What to work on:
Filter the listing below for "This" and report every line that has it.

The data:
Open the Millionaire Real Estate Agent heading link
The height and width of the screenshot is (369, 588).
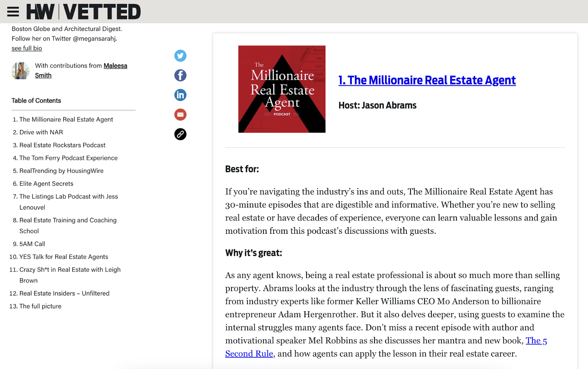(427, 80)
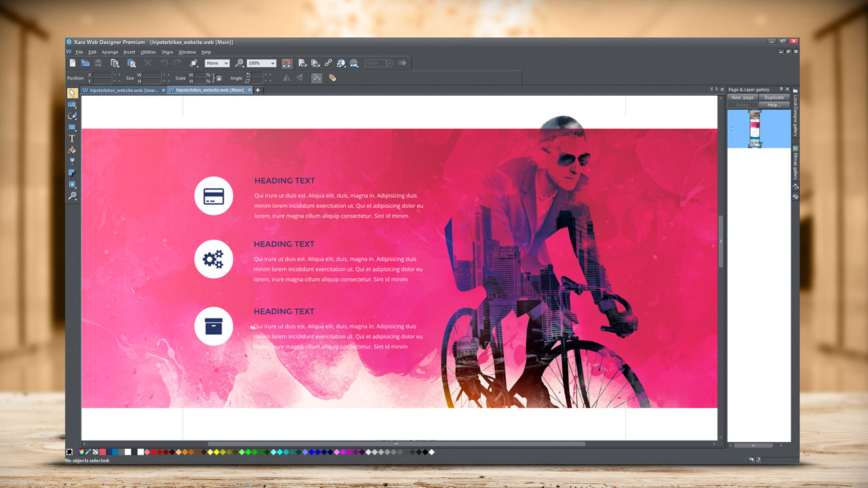The image size is (868, 488).
Task: Click the Duplicate page button
Action: [773, 98]
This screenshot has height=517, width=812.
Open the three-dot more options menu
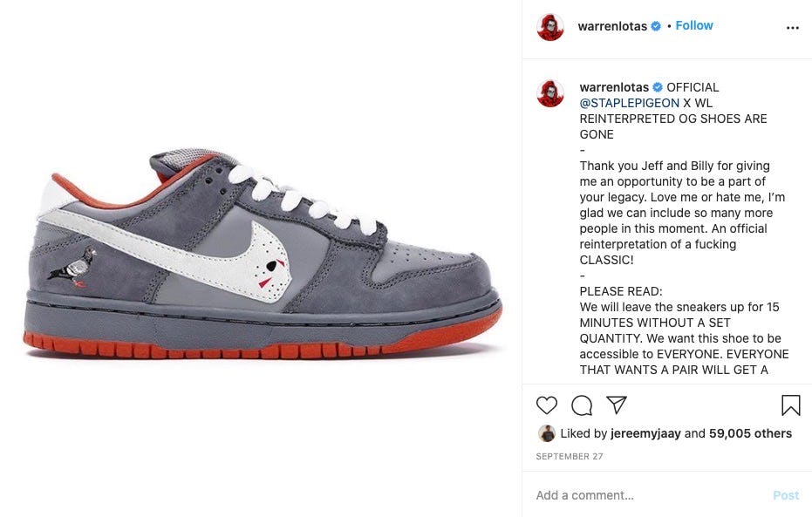pos(792,28)
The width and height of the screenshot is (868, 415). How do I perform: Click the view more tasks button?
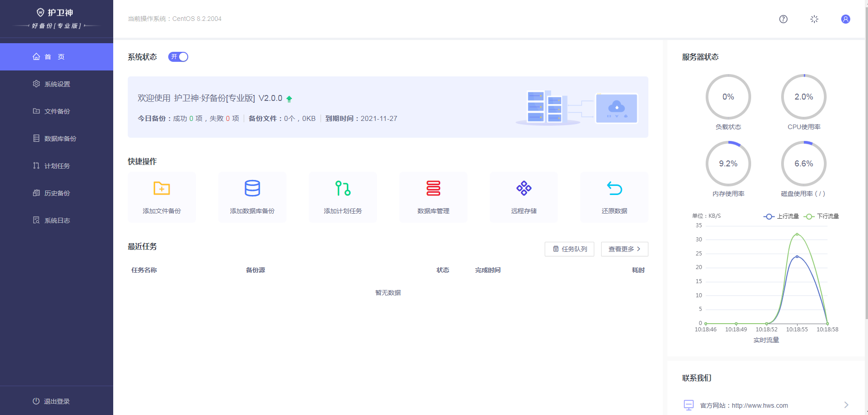pos(624,249)
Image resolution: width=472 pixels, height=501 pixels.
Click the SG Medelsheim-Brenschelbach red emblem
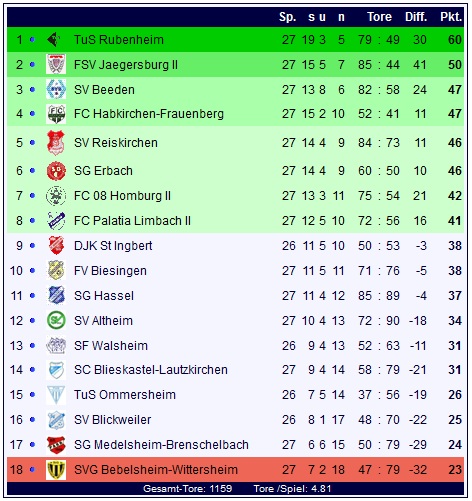tap(56, 445)
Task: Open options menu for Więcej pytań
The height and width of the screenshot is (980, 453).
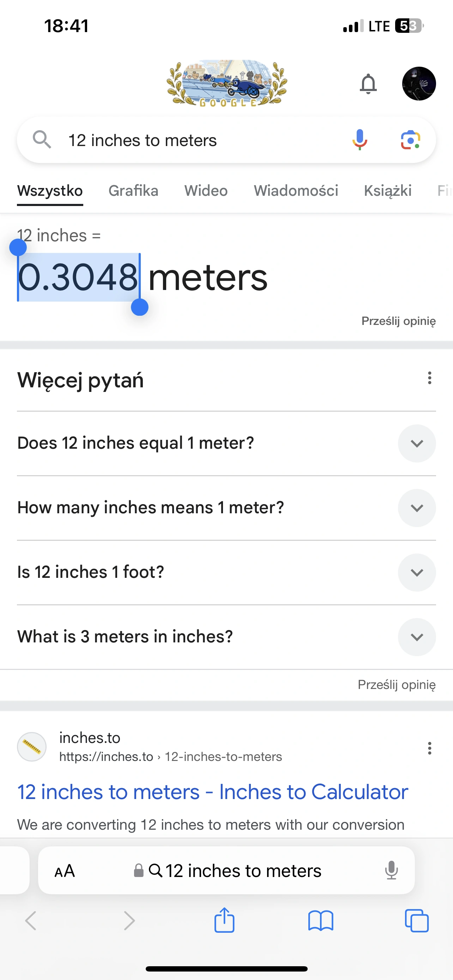Action: 429,378
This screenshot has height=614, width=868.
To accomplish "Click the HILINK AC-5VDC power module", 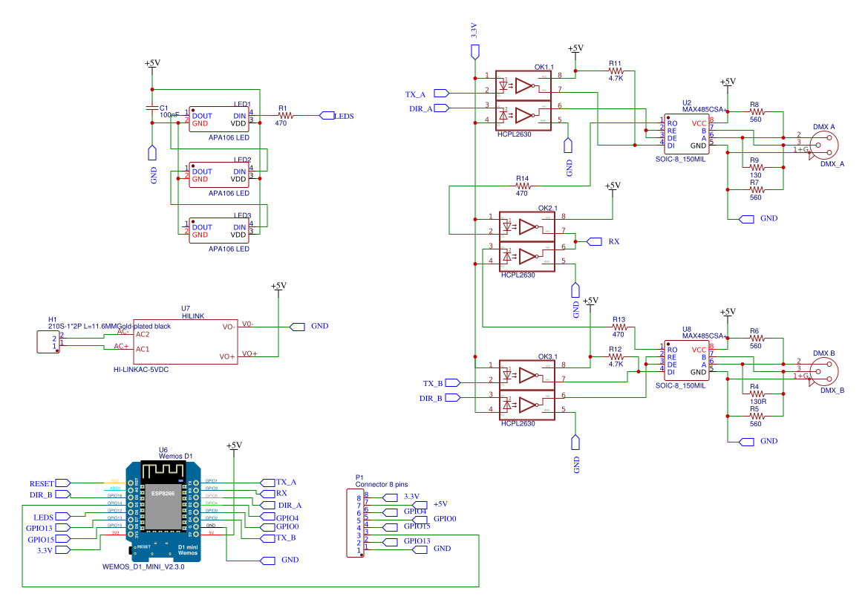I will 186,342.
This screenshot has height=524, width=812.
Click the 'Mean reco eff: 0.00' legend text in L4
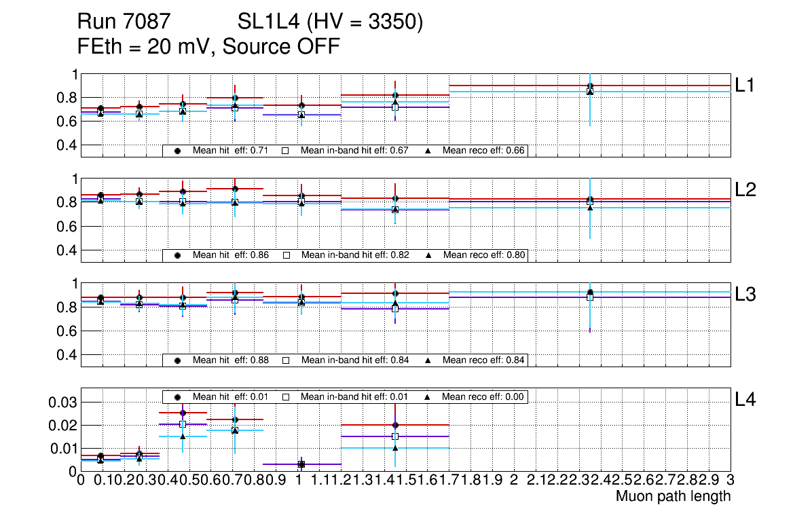pyautogui.click(x=483, y=396)
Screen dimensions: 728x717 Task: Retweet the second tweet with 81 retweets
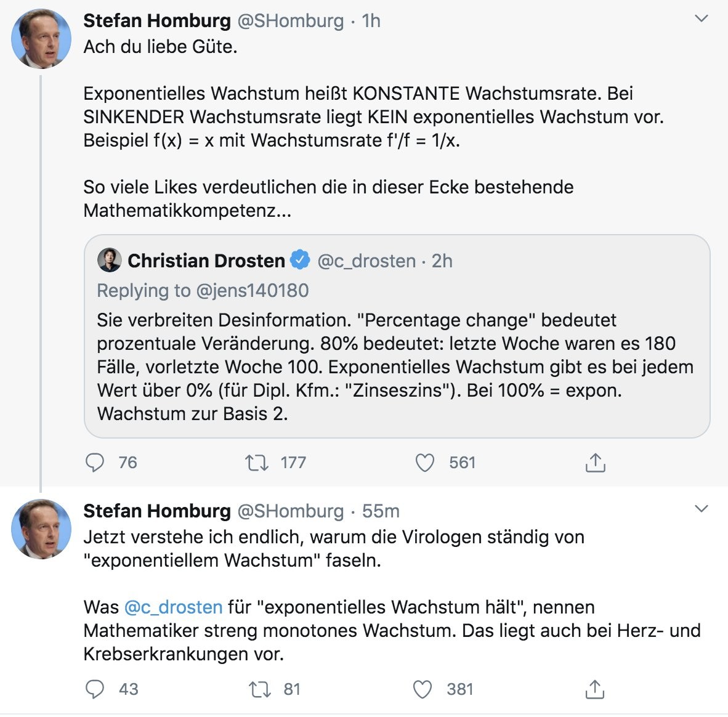(x=259, y=689)
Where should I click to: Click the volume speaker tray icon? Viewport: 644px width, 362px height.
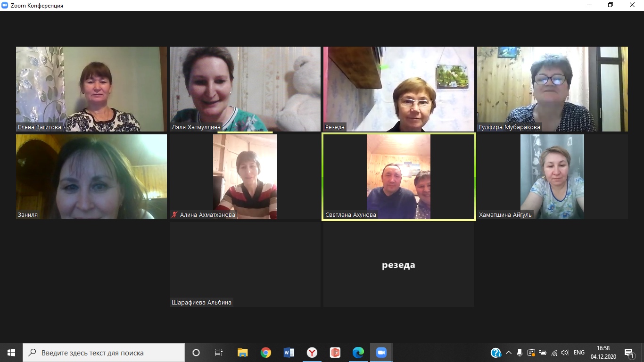click(565, 353)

Exercise output:
This screenshot has height=517, width=812.
This screenshot has height=614, width=868.
This screenshot has height=524, width=812.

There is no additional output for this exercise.